> _AIM OF THE EXERCISE_: Your output should contain every record, unchanged.

____________

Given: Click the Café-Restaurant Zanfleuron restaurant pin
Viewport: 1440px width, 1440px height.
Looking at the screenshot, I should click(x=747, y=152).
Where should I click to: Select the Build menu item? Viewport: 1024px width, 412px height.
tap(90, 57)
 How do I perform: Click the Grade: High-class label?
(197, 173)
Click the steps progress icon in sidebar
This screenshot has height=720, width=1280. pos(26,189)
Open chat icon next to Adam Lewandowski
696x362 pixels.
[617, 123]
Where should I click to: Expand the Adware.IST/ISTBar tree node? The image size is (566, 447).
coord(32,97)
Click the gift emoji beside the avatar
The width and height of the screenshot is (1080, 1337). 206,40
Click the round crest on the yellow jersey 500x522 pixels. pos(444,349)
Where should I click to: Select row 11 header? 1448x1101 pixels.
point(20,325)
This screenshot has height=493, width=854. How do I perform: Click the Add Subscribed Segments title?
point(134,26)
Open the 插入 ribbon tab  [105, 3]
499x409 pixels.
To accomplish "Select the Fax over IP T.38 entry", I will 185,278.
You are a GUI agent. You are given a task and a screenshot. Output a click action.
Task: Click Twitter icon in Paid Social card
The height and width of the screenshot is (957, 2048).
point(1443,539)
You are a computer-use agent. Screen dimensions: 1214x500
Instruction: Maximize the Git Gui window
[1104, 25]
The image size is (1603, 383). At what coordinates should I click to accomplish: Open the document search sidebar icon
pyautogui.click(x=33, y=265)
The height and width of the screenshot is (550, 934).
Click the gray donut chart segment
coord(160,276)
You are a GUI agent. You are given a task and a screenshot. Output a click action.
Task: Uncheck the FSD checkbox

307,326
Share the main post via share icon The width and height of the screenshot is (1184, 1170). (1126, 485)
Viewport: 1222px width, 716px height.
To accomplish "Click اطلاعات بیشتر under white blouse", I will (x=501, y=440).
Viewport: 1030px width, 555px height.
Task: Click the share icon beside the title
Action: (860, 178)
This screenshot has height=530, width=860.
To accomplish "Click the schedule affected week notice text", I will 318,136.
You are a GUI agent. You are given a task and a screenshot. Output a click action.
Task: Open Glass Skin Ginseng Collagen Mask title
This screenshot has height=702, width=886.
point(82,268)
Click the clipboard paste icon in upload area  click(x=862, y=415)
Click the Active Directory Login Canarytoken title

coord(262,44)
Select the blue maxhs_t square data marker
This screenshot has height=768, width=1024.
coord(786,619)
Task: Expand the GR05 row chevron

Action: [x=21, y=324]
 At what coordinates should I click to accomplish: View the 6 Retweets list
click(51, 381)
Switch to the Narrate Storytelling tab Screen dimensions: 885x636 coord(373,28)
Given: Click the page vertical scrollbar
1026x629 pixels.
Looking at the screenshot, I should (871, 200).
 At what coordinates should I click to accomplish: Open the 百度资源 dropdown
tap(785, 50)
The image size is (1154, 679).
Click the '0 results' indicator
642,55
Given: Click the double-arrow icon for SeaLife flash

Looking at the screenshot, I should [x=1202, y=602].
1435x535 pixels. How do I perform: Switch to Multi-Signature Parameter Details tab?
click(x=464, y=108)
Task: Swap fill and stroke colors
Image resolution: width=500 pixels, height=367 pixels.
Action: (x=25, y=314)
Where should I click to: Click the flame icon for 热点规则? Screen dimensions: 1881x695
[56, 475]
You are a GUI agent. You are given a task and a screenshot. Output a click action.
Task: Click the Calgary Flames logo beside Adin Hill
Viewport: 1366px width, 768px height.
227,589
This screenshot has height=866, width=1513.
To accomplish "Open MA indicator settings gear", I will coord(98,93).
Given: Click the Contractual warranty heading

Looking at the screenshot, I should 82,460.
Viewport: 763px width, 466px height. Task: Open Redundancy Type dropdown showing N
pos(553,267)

____________

> _RESULT BELOW_:
Given: Click the Café-Restaurant Zanfleuron restaurant pin
Viewport: 1440px width, 1440px height.
Looking at the screenshot, I should click(x=747, y=152).
Where should I click to: Select the Build menu item? Viewport: 1024px width, 412px height.
tap(90, 57)
 How do I perform: Click the Grade: High-class label?
(197, 173)
Click the steps progress icon in sidebar
This screenshot has height=720, width=1280. pos(26,189)
Open chat icon next to Adam Lewandowski
696x362 pixels.
[617, 123]
Where should I click to: Expand the Adware.IST/ISTBar tree node? The image size is (566, 447).
coord(32,97)
Click the gift emoji beside the avatar
The width and height of the screenshot is (1080, 1337). 206,40
Click the round crest on the yellow jersey 500x522 pixels. pos(444,349)
Where should I click to: Select row 11 header? 1448x1101 pixels.
point(20,325)
This screenshot has height=493, width=854. How do I perform: Click the Add Subscribed Segments title?
point(134,26)
Open the 插入 ribbon tab  [105, 3]
499x409 pixels.
To accomplish "Select the Fax over IP T.38 entry", I will 185,278.
You are a GUI agent. You are given a task and a screenshot. Output a click action.
Task: Click Twitter icon in Paid Social card
The height and width of the screenshot is (957, 2048).
point(1443,539)
You are a computer-use agent. Screen dimensions: 1214x500
Instruction: Maximize the Git Gui window
[1104, 25]
The image size is (1603, 383). At what coordinates should I click to accomplish: Open the document search sidebar icon
pyautogui.click(x=33, y=265)
The height and width of the screenshot is (550, 934).
Click the gray donut chart segment
coord(160,276)
You are a GUI agent. You are given a task and a screenshot. Output a click action.
Task: Uncheck the FSD checkbox

307,326
Share the main post via share icon The width and height of the screenshot is (1184, 1170). (1126, 485)
Viewport: 1222px width, 716px height.
To accomplish "Click اطلاعات بیشتر under white blouse", I will (x=501, y=440).
Viewport: 1030px width, 555px height.
Task: Click the share icon beside the title
Action: (860, 178)
This screenshot has height=530, width=860.
To accomplish "Click the schedule affected week notice text", I will 318,136.
You are a GUI agent. You are given a task and a screenshot. Output a click action.
Task: Open Glass Skin Ginseng Collagen Mask title
This screenshot has height=702, width=886.
point(82,268)
Click the clipboard paste icon in upload area  click(x=862, y=415)
Click the Active Directory Login Canarytoken title

coord(262,44)
Select the blue maxhs_t square data marker
This screenshot has height=768, width=1024.
coord(786,619)
Task: Expand the GR05 row chevron

Action: [x=21, y=324]
 At what coordinates should I click to accomplish: View the 6 Retweets list
click(51, 381)
Switch to the Narrate Storytelling tab Screen dimensions: 885x636 coord(373,28)
Given: Click the page vertical scrollbar
1026x629 pixels.
Looking at the screenshot, I should (871, 200).
 At what coordinates should I click to accomplish: Open the 百度资源 dropdown
tap(785, 50)
The image size is (1154, 679).
Click the '0 results' indicator
642,55
Given: Click the double-arrow icon for SeaLife flash

Looking at the screenshot, I should [x=1202, y=602].
1435x535 pixels. How do I perform: Switch to Multi-Signature Parameter Details tab?
click(x=464, y=108)
Task: Swap fill and stroke colors
Image resolution: width=500 pixels, height=367 pixels.
Action: (x=25, y=314)
Where should I click to: Click the flame icon for 热点规则? Screen dimensions: 1881x695
[56, 475]
You are a GUI agent. You are given a task and a screenshot. Output a click action.
Task: Click the Calgary Flames logo beside Adin Hill
Viewport: 1366px width, 768px height.
227,589
This screenshot has height=866, width=1513.
To accomplish "Open MA indicator settings gear", I will coord(98,93).
Given: Click the Contractual warranty heading

Looking at the screenshot, I should 82,460.
Viewport: 763px width, 466px height. Task: Open Redundancy Type dropdown showing N
pos(553,267)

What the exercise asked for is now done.